Dünya düşünce tarihi insanı bu dünyada huzura kavuşturmak için birçok ideolojiler ve felsefi görüşler üretmiştir. Ben bu görüşlerin ve ideolojilerin ayrıntısına girerek yazımı uzatmak istemem. Ancak bizim kuşak ülkemize “ komünizm gelecek “ korkusuyla ürkütüldük.. Hatta umur görmüş ünlü devlet adamımız müteveffa Celal Bayar da: ” Bu kış bu ülkeye komünizm gelir” kehanetinde bile bulunmuştu. Onun için gariban çocukları olarak sağ- sol diye ayrıldık. İnadına, kıyasıya dövüştürüldük. Her iki kesimden de henüz bıyığı terleyen beş bin tane genç toprak altına girdi. Sanıyorduk ki “ Tanrıyı gezegenden kovup yok edeceğiz” diyen marksizmi savunan kardeşlerimizi Rusya, komünist ideolojiye karşı duran cenahı da Amerika destekliyor biliyorduk. Amerikan elçisinin ifadesiyle bizim çocukların başardığı 12 Eylül sonrası anladık ki her iki cenahı da destekleyip, her iki cenahın da eline silahı veren Amerika imiş. Yeni nesil bunu anladı mı bilmiyorum. İranlıların deyimiyle büyük şeytan nereye girerse orayı kan gölüne çeviriyor. Bu şeytan yok olmadıkça bu dünyaya huzurun gelmesi çok zor görünüyor. Dünyada yıkılmadık imparotorluk yoktur. Bizim nesil görür mü bilmiyorum. İnşallah bizden sonraki neslimiz, bu şeytan imparatorluğunun yok oluşunu görür.
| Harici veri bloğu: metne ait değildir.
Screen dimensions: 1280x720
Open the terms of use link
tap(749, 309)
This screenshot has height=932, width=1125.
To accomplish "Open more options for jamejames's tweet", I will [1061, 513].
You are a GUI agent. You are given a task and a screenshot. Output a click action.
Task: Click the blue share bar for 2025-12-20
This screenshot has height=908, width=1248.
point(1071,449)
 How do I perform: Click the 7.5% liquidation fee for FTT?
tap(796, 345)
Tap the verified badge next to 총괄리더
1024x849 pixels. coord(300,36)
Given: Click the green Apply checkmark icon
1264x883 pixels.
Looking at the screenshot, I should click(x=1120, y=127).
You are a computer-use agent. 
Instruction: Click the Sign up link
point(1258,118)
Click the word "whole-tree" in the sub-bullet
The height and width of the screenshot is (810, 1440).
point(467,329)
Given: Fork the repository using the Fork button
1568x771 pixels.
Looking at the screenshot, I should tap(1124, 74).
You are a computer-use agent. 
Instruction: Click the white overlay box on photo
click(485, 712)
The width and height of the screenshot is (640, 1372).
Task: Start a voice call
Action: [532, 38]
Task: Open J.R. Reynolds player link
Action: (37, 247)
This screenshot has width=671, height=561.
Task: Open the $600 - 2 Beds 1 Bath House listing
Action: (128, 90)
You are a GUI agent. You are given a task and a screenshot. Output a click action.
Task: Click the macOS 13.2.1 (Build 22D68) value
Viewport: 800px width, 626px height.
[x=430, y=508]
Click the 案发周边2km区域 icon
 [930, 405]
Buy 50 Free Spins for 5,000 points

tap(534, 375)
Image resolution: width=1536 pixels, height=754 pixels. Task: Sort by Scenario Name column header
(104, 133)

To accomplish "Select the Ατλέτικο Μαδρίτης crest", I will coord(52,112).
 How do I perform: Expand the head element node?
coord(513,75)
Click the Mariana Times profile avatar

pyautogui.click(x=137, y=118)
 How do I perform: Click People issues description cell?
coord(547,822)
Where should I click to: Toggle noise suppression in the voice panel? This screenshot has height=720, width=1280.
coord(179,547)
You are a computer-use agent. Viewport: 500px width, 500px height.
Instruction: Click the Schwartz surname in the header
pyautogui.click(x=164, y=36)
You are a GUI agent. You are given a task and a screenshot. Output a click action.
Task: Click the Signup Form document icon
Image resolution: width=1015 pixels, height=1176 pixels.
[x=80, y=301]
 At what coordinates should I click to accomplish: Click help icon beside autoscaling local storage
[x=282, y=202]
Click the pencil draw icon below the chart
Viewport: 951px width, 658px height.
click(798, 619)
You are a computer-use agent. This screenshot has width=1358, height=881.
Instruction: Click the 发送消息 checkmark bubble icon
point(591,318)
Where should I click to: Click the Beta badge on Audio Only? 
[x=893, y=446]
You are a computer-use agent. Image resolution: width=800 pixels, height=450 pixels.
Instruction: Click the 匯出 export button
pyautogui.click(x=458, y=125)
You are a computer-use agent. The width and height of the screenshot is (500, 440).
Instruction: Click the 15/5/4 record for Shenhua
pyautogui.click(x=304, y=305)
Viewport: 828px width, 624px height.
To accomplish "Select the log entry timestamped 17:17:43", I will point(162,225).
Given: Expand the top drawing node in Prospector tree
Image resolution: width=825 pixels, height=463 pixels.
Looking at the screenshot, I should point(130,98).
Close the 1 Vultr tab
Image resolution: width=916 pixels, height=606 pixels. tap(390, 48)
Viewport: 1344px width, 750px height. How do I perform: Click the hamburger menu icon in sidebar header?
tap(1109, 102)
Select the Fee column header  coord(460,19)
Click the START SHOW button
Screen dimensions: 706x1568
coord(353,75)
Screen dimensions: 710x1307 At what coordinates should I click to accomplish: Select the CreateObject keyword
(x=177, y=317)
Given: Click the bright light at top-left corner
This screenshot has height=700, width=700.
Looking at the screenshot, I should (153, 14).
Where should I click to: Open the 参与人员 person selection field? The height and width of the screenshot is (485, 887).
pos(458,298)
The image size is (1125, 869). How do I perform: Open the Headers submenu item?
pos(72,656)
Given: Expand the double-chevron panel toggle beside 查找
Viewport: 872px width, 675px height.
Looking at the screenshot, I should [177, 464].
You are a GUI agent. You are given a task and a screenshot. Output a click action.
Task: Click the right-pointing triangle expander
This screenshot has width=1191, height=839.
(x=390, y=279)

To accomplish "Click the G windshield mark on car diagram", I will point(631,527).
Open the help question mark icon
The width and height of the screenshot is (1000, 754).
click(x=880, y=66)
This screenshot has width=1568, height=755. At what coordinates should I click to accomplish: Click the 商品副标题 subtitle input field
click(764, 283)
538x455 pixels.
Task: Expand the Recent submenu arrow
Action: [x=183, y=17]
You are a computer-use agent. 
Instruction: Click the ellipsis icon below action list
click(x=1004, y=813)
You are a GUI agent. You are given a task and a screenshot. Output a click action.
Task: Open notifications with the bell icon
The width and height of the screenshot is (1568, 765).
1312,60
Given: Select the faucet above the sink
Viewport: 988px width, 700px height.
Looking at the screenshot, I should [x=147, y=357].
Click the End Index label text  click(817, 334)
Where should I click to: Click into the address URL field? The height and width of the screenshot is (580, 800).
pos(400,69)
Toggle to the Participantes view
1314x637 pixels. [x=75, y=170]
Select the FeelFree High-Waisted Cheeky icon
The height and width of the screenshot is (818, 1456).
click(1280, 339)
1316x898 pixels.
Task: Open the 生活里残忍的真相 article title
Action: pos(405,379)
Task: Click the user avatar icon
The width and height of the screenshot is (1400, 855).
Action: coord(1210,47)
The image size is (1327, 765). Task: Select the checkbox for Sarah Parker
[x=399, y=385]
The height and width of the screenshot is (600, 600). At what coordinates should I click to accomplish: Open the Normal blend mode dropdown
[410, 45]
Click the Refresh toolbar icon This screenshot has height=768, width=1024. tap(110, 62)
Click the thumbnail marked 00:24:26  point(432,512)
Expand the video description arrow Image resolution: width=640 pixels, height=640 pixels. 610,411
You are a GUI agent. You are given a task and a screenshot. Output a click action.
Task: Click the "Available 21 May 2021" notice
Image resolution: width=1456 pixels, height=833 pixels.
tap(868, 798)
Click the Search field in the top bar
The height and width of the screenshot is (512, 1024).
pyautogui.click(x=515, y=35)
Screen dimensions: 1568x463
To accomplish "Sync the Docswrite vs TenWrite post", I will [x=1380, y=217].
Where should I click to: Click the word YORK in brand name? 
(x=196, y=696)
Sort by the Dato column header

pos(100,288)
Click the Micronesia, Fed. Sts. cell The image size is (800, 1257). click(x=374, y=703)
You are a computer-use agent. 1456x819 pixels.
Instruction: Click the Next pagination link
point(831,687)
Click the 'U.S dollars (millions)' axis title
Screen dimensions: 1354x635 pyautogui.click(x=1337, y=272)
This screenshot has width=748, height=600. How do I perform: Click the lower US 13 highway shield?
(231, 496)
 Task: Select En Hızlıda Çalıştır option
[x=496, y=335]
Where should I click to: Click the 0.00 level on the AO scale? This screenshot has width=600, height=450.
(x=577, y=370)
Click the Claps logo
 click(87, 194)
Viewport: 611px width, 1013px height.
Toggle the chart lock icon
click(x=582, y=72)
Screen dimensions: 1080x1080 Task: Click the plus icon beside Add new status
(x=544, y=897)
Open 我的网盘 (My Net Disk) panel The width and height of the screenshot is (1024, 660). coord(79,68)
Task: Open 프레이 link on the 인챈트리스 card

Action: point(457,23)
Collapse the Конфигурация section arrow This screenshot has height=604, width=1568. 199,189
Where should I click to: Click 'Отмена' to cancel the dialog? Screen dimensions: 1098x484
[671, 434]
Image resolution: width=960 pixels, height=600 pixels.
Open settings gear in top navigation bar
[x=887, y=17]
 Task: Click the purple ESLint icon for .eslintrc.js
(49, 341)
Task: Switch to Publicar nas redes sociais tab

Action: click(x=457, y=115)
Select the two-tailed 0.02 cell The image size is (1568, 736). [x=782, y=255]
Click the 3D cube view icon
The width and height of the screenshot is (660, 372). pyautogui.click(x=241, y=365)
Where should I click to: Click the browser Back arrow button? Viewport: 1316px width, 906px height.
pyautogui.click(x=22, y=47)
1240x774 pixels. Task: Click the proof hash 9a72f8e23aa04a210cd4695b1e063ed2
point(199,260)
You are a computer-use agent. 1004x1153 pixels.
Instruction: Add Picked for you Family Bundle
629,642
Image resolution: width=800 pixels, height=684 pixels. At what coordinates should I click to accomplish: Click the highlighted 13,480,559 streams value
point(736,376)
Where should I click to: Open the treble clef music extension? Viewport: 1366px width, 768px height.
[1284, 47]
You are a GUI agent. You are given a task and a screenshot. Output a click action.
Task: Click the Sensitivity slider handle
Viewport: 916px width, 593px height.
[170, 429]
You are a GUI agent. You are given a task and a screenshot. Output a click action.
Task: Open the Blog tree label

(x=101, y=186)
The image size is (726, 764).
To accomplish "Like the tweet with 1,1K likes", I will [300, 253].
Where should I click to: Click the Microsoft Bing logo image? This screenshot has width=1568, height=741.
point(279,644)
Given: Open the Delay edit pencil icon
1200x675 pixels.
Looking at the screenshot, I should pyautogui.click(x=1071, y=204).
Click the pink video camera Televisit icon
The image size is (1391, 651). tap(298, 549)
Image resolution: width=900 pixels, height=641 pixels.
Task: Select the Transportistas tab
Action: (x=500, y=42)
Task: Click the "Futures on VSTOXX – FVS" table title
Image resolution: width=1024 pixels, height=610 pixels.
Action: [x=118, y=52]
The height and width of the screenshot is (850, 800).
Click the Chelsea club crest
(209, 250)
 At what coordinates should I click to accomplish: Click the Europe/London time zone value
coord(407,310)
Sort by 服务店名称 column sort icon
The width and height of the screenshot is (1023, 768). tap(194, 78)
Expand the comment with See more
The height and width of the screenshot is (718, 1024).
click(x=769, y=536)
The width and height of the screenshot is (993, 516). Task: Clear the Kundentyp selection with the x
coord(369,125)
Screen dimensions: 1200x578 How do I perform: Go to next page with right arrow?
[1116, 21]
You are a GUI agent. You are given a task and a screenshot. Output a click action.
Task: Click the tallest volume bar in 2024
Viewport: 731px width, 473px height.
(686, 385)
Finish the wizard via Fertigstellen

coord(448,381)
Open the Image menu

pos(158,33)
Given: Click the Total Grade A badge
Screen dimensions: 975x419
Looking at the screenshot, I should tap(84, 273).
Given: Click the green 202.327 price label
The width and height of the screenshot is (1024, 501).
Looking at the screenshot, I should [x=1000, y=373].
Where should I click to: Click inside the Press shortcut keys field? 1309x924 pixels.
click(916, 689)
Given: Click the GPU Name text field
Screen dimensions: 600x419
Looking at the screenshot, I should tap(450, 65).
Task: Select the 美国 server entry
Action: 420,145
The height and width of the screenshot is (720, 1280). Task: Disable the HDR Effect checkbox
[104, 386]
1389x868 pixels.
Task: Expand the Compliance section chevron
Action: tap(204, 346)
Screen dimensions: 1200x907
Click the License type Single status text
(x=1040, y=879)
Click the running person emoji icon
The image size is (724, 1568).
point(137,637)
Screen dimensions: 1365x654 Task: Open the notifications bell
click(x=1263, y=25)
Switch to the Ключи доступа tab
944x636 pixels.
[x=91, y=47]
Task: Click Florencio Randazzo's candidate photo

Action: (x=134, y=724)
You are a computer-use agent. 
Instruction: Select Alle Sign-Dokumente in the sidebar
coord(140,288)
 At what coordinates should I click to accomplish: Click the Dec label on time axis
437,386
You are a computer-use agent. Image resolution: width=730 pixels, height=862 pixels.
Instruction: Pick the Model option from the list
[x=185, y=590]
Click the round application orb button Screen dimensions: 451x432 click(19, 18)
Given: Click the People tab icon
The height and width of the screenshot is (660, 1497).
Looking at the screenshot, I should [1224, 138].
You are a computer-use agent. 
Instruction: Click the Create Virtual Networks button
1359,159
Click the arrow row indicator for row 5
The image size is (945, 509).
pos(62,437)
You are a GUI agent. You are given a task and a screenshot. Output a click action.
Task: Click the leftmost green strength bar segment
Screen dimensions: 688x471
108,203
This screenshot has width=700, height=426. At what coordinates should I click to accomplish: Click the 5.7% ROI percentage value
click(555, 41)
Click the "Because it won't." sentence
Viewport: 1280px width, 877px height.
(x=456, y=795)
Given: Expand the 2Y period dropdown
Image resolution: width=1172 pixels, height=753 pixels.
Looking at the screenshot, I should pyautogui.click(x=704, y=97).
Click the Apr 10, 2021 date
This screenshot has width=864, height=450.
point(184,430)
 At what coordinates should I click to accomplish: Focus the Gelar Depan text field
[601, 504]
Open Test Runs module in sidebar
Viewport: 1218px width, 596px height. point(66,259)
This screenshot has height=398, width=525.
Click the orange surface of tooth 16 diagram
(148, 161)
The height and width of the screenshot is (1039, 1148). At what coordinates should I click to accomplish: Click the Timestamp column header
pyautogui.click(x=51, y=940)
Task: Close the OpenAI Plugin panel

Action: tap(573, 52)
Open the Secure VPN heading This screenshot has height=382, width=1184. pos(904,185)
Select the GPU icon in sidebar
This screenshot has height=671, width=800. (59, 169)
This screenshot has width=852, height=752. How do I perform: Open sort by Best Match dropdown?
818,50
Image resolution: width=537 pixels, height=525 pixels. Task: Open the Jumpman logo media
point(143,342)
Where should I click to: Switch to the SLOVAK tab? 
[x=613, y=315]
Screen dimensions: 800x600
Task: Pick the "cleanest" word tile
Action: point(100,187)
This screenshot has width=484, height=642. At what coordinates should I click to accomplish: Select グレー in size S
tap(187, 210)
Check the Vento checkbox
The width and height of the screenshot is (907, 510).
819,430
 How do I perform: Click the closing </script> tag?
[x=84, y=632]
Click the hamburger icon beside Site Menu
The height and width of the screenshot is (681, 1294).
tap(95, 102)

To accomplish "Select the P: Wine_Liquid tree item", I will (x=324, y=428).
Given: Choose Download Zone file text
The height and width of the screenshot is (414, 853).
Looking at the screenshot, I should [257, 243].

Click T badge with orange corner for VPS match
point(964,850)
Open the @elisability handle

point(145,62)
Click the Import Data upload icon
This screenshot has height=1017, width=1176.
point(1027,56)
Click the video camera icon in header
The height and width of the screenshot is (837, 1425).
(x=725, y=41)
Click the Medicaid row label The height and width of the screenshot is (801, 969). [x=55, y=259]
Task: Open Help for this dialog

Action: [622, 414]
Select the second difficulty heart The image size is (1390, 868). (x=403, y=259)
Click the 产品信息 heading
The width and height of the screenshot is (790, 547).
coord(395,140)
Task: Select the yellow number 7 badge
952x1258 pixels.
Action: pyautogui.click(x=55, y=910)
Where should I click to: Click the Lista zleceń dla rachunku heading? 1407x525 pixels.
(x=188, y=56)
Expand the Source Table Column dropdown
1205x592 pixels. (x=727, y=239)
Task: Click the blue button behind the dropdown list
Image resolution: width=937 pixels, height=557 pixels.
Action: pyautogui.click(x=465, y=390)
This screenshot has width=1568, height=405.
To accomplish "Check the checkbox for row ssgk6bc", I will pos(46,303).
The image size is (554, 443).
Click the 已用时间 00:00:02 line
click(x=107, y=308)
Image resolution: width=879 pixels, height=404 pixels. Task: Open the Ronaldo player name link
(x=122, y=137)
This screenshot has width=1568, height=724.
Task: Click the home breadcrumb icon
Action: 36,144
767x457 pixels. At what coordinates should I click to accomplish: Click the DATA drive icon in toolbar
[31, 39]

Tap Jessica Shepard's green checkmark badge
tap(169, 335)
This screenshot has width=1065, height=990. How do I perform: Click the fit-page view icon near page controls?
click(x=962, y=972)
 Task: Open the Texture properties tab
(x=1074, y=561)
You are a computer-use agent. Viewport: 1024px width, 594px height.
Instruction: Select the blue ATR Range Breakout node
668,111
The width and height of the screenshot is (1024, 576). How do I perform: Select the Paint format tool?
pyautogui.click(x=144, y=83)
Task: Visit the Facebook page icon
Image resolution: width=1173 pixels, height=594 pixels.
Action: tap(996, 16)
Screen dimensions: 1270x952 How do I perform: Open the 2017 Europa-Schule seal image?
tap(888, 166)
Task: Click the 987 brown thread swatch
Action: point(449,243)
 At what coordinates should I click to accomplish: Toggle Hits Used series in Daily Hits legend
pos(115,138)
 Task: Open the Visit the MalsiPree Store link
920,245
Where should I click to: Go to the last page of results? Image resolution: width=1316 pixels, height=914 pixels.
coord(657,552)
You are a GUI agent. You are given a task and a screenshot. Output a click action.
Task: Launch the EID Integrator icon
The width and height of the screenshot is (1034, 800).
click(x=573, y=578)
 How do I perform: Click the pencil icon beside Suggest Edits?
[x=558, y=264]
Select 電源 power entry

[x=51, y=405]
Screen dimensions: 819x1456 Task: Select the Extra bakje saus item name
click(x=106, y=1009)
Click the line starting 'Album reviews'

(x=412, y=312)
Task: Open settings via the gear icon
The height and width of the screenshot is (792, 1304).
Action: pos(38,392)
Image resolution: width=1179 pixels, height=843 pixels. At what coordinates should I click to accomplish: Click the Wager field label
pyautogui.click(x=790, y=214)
Yazımın konusunu dağıtmadan hemen konuya gireyim. 1917 de ortaya çıkan Marksizm’in iddiası gezegenin tamamı üzerinde “ TANRI “ düşüncesinin silineceğini, bunun yerine yeni bir toplum kuracağını vaat ediyordu. Yarım yüz yılı biraz fazla yaşayan bu ideoloji ekonomik, politik ve ahlaki alanda vaat ettiği konuların hepsinde başarısızlığa uğradı ve yok oldu.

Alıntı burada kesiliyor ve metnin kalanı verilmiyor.